Showing that a Transformation Matrix is injective and surjective. I have the following linear transformation:
$F: \mathbb P_{3} \to \mathbb R^{3}$ where $\mathbb P_{3}$ is the set of all polynomials with degree at most 3.
$F(p) = (p(0),p(1),p(2))$.
I arrived at the following Transformation Matrix:
$F = \begin{bmatrix}1 & 0 & 0 & 0\\ 1 & 1 & 1 & 1 \\ 1 & 2 & 4 & 8  \end{bmatrix}$.
Is this F correct for the Transformation? Furthermore is it injective and /or surjective? My assumption is that F is both injective and surjective since the coloumns are lineary independent which makes it injective and F also has rank 3 which means that it produces the entire Imagespace.
$F = \begin{bmatrix}1 & 0 & 0 & 0\\ 1 & 1 & 1 & 1 \\ 1 & 2 & 4 & 8  \end{bmatrix} = \begin{bmatrix}1 & 0 & 0 & 0\\ 0 & 1 & 1 & 1 \\ 0 & 2 & 4 & 8  \end{bmatrix} = \begin{bmatrix}1 & 0 & 0 & 0\\ 0 & 1 & 1 & 1 \\ 0 & 0 & 2 & 6  \end{bmatrix} $.
Is the Gauss-elimination and I assume that F has 3 pivots.
 A: Let A the matrix of the homomorphism. If you solve the linear system $$Ax=0$$
you will obtain $\ker(f)$. Then a basis for $\ker(f)$ is $$\ker(f) = \langle ( 0, \ 2, \ -3, \ 1)^{t}\rangle$$
With this, is $f$ inyective?
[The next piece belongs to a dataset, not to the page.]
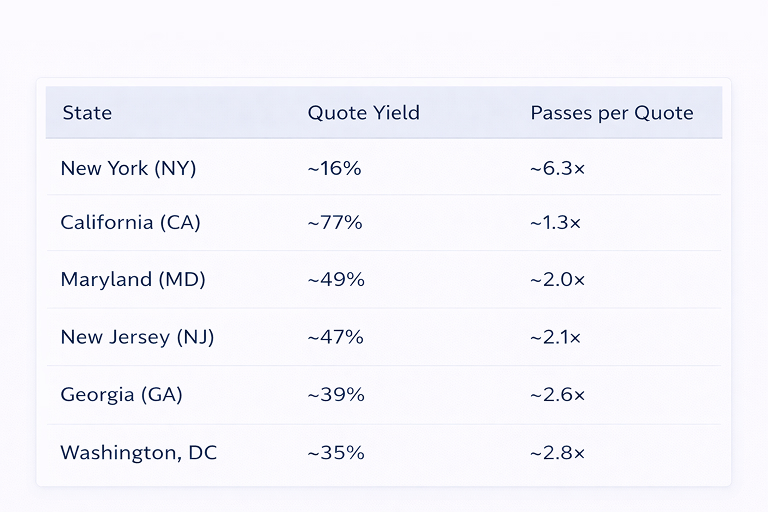
Task: Click California's ~77% quote yield value
Action: point(334,222)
Remember the caracterisation for the $\ker(f)$ when $f$ is inyective.
And it is surjective, take any vector in $\mathbb{R}^{3}$ $$v = ( a_{1}, \ a_{2}, \ a_{3})^{t}$$
then a polynomial whose image is $v$ can be obtained by interpolation.
As you saw, $F$ is surjective.
A: your transformation matrix is correct. The columns of $F$ cannot be linearly independent: you have a set of $4$ vectors in a linear space of dimension $3$ !
By the way, $F$ is not a matrix, you should give a different name to the representation matrix, even if I'm still going to use $F$ here.
The fact that the rank of $F$ is $3$ is correct, so $F$ is surjective. Be careful: written like this, your proof is false. YOu don't have a series of equalities. You should rewrite your proof in a correct way.
To see if $F$ is injective or not, you have many possibilities:


*

*you may compute the nullspace of $F$ by solving a linear system

*if you believe it is not, you may try to find a polynomail with degree less than 3 whose image is (0,0,0)

*you can also provide a more conceptual proof: if a linear transformation $F:E\to E'$ between to vector spaces is injective, can you compare $\dim(E)$ and $\dim(E')$ ?
Can your $F$ be injective here ?